By Saraana Jamraj
During their first virtual meeting since the COVID-19 crisis began, the Tamarac City Commission voted to increase filing fees to run for office, to offset the costs of a new filing software.
The fee currently required to file for running for city commissioner is $10, and the fee for mayor is $25 and has been since 1975.
On April 22, the commission voted to raise the fee to run for city commissioner to $500, and the price to run for mayor to $750.
It’s a steep increase — 3,000 and 5,000 percent, respectively.
However, due to the filing fee not being updated in 45 years, and the need to compensate for the cost of a new filing software, the commission viewed it as a necessary increase.
City Clerk Jennifer Johnson and staff surveyed the filing fees for running for office of neighboring cities, such as North Lauderdale, Coral Springs, and Parkland. They found that they were of similar rates — often five percent of the annual salary of the office a candidate is running for.
In other cities, such as Hollywood, Lauderdale Lakes, and Pembroke Pines, the were three percent of the annual salary of the office.
For all other cities, there was a flat fee between $25 and $500.
The filing software the commission is looking at using, VR, is one used by all 67 counties in Florida.
“Currently, municipalities are not required to file online, but given the situation, with the coronavirus, it’s probably an impetus for us to move forward with this,” said Johnson.
She explained that an electronic filing system would streamline the reporting process, allow candidates to be logged on with face cards in place, and come with several vendor options.
The Broward County Supervisor of Elections is allowing cities to opt-in this system— including Coconut Creek, Southwest Ranches, Lauderhill, and Parkland — which Johnson put in place while city clerk for that city.

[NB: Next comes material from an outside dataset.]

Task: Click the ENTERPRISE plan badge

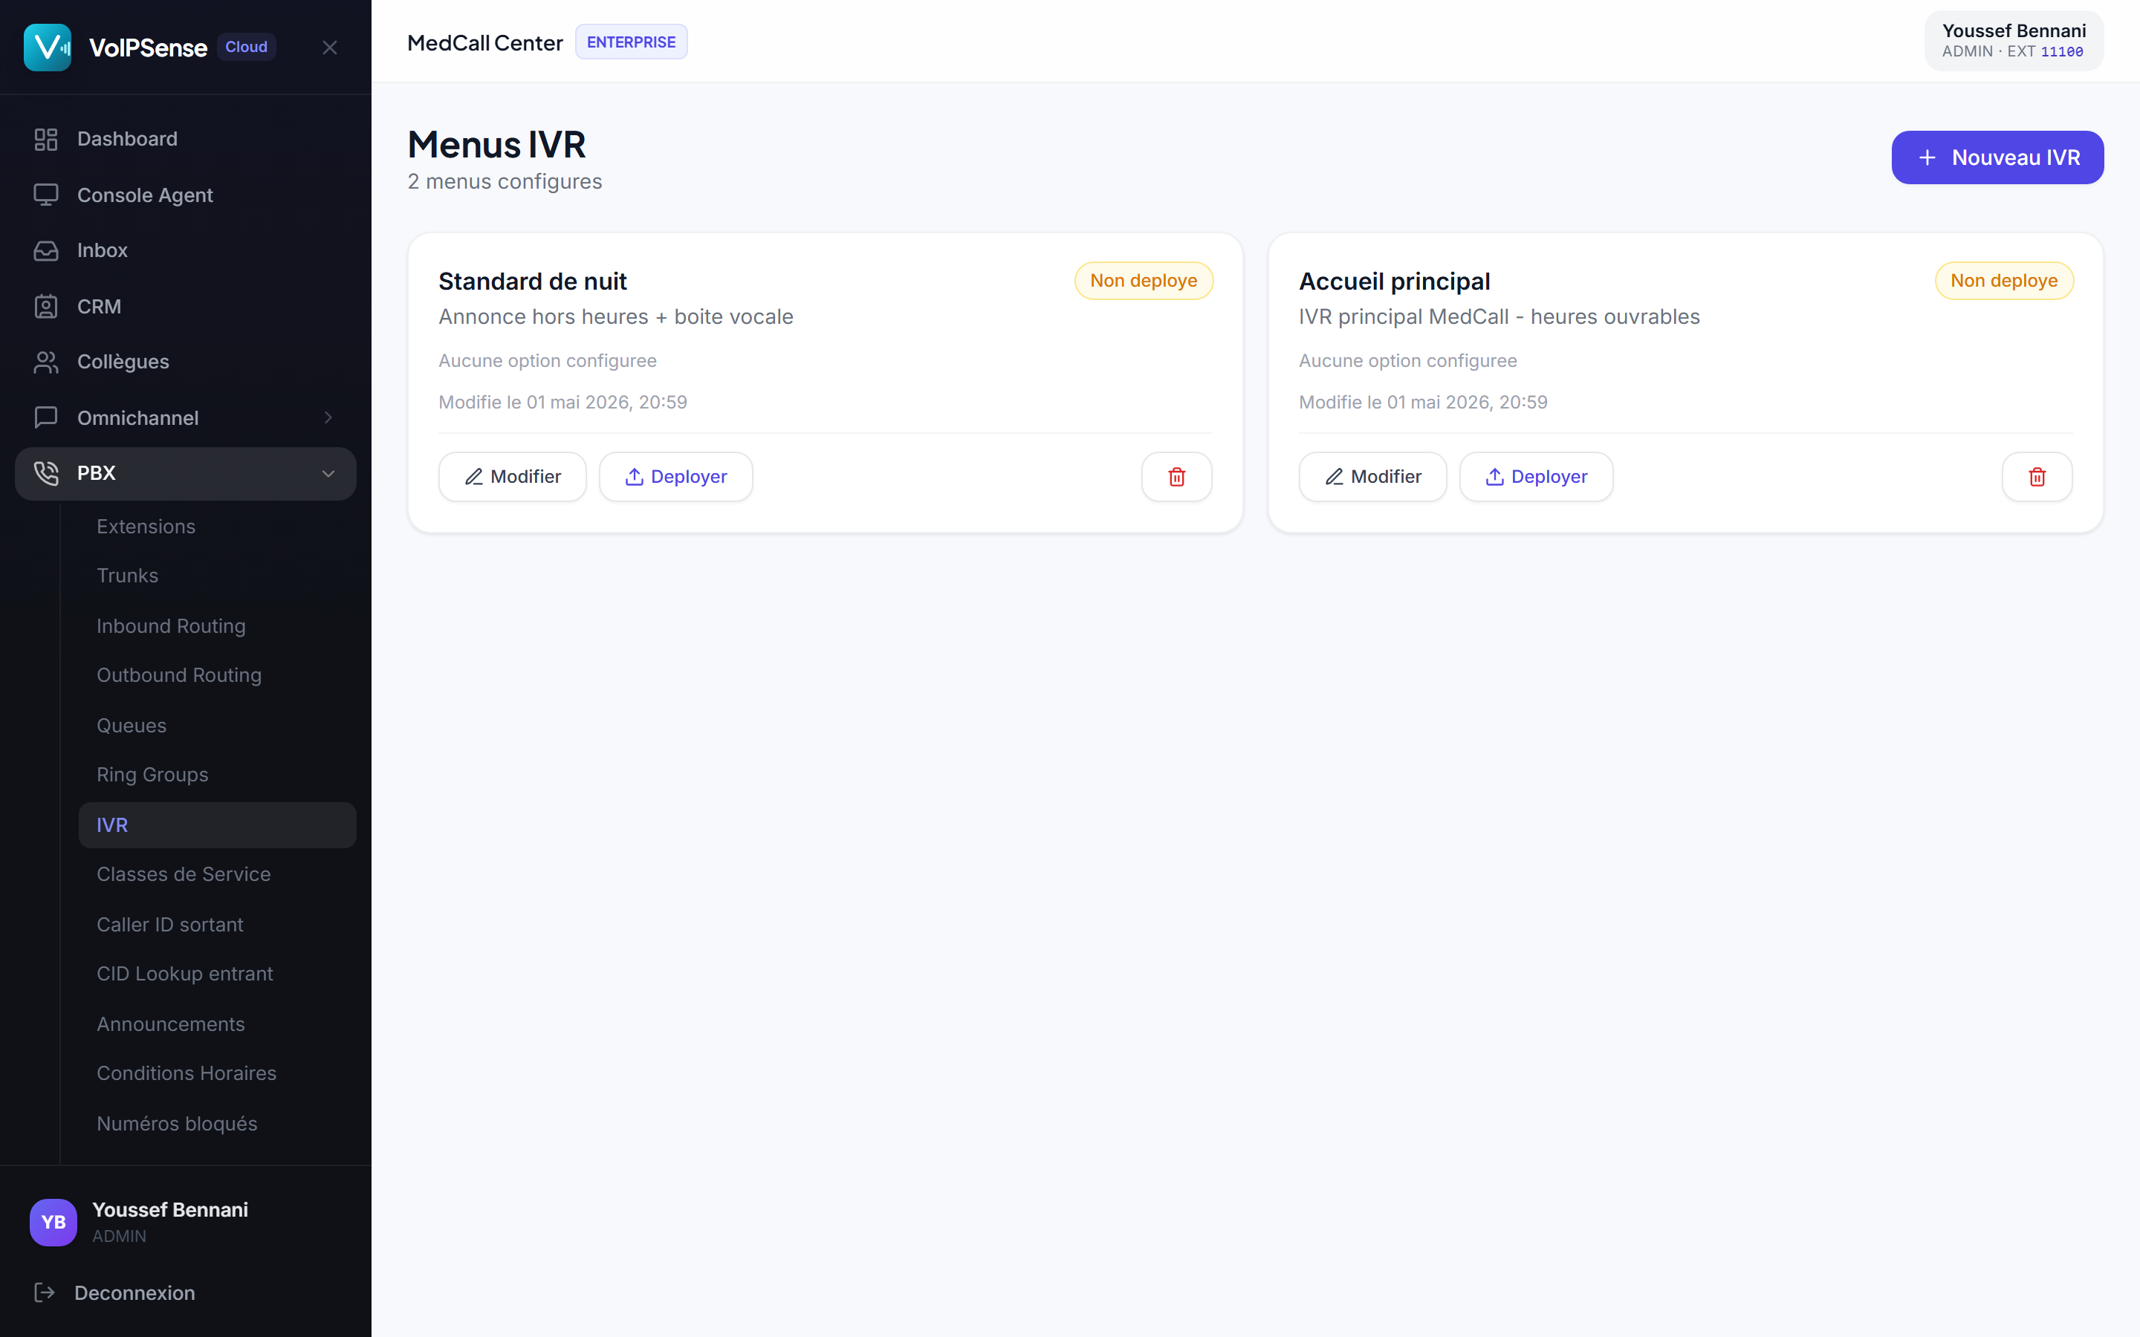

The opt-in fee to use the electronic system used by the Supervisor of Elections is $4,000 and comes with an annual fee of $1,900 that the commission hopes to offset by increasing the filing fees for running for office.
“I think it’s about time we upgrade,” said Commissioner Mike Gelin.
Mayor Michelle Gomez and the commission agreed. The ordinance passed on the first reading, 5-0. If it passes on the second reading, it will be in effect for the November 3, 2020 election—where candidates would have to pay the new rates between for the qualifying period of June 8 and June 12, 2020.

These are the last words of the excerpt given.